Work task
The records below should be written out again, exactly.

══ Supplied records

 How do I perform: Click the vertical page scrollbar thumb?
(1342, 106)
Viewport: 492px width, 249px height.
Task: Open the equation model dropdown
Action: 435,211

════

Written answer
 How do I perform: Click the vertical page scrollbar thumb?
(1342, 106)
Viewport: 492px width, 249px height.
Task: Open the equation model dropdown
Action: 435,211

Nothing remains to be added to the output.